Welcome to the AIFIT (Aerodynamics of Insect Flight In Turbulent Flow) project

The AIFIT project is a collaborative, french-german research project, funded by the Deutsche Forschungsgemeinschaft (DFG grant SE824/26-1) and the Agence Nationale pour la Recherche (ANR Grant 15-CE40-0019). Four partners at the Universities of Rostock, Paris, Berlin and Marseille are combining their own unique perspectives on the problem of flapping flight in turbulence.

The project aims at improving our understanding of how insects manage to fly in their turbulent environment, specifically if flapping flight has advantages over conventional fixed-wing flight, as employed by human-designed aircraft.

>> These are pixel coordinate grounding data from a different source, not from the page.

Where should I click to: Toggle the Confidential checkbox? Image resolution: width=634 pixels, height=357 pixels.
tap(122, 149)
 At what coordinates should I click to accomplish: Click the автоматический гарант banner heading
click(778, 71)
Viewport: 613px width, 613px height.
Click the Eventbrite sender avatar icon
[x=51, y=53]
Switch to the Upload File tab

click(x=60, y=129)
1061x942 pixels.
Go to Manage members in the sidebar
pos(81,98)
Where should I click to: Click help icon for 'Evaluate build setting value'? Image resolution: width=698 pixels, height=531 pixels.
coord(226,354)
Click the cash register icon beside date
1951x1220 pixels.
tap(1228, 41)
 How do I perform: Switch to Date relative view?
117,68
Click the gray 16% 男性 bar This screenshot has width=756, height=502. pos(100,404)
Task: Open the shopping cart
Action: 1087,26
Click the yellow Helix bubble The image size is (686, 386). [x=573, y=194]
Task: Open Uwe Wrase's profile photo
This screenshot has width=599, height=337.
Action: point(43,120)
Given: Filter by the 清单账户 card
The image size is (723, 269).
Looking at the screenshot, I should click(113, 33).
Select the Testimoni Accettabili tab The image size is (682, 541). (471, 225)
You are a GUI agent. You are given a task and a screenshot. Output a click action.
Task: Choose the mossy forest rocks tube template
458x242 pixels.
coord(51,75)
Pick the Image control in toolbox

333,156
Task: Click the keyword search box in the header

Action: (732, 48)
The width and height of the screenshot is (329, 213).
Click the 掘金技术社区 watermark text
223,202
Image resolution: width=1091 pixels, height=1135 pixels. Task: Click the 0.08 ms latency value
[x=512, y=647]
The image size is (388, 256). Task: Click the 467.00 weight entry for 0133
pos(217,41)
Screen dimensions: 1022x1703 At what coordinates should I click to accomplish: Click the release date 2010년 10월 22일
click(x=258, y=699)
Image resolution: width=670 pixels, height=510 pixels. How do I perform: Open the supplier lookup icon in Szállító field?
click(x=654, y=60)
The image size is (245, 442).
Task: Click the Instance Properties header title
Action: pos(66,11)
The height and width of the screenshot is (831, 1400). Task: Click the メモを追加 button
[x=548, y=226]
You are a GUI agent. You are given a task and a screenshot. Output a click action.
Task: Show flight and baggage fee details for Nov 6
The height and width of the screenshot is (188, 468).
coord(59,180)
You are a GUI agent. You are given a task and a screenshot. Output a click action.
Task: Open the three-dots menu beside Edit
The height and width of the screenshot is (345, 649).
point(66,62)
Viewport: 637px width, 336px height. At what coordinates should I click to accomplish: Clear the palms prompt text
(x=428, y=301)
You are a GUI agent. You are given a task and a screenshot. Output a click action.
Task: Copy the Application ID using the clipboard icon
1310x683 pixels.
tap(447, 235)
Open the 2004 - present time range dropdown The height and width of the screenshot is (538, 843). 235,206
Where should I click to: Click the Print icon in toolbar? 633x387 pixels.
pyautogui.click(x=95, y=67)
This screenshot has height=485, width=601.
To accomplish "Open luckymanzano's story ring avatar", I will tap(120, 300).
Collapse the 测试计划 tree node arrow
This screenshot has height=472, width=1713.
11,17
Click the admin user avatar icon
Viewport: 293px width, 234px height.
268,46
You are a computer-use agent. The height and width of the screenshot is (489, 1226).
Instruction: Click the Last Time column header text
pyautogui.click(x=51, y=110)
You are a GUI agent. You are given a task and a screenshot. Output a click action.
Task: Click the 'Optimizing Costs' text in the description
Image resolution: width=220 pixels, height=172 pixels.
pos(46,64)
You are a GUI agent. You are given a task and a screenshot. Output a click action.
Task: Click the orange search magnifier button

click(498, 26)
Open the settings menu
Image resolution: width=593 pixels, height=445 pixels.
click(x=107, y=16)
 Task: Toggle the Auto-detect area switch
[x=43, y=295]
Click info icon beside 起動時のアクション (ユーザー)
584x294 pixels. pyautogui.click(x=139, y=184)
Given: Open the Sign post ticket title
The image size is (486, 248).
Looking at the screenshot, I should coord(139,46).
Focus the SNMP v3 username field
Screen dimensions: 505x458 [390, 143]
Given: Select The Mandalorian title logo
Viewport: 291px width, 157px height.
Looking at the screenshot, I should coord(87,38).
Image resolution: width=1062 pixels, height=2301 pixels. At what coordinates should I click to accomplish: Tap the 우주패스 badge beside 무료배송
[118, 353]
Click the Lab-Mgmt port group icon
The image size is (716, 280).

The aerodynamics of insect flight currently receives considerable attention. The fundamentals of insect flight were first explored assuming that insects move in quiescent air. However, natural environment is usually turbulent, but we know very little on how insects manage to fly on windy days. For man-made micro air vehicles it is likewise important to fly in difficult flow conditions. This project proposes to investigate the interaction of insects with turbulence from the complementary perspectives of experimental biology and computational physics. We will define a set of model turbulent flows with reproducible statistical properties, varying systematically the energy content of the scales of turbulent motion, with similar flow conditions in experiments and numerical simulations. We also put a major emphasis on the significance of wing elasticity, and devise a suitable flexible wing model that closely mimicks the elastic properties of real wings, which we measure in an experimental facility. Biological experiments account for the whole complexity of animals, including the brain, sensory system and the resulting changes in the wingbeat kinematics under perturbed flight conditions. Numerical simulations allow studying isolated effects and thus to reduce the problem's complexity. Combining biological experiments on tethered and freely flying insects and numerical simulations of model insects with rigid and flexible wings in tethered and free flight in the same turbulent flow environment allows giving partial answers to the three major questions we consider: (i) What are impacts, benefits and limitations of environmental turbulence on the aerodynamics of flapping insect flight? (ii) How does turbulence affect the energetic cost of flapping flight with flexible and rigid wings? (iii) What behavioral strategies do insects employ to cope with turbulent perturbations? These questions are relevant for both fundamental and applied research, and their interdisciplinary nature requires employing several perspectives.

Partners of AIFIT

  • DAP Department of Animal Physiology, University of Rostock
  • ISTA Institut für Strömungsmechanik und Technische Akustik
  • M2P2 Laboratoire de Mécanique, Modélisation et Procédés Propres
  • LMD Laboratoire de Météorologie Dynamique, Ecole Normale Supérieure, Paris

Vorticity of inflow and behind an insect

Vorticity in a virtual wind tunnel (2,5 m/s) with turbulent flow conditions. The modelled insect flies
at Re=2042. Turbulence does not change lift/drag production but leads to higher temporal variance.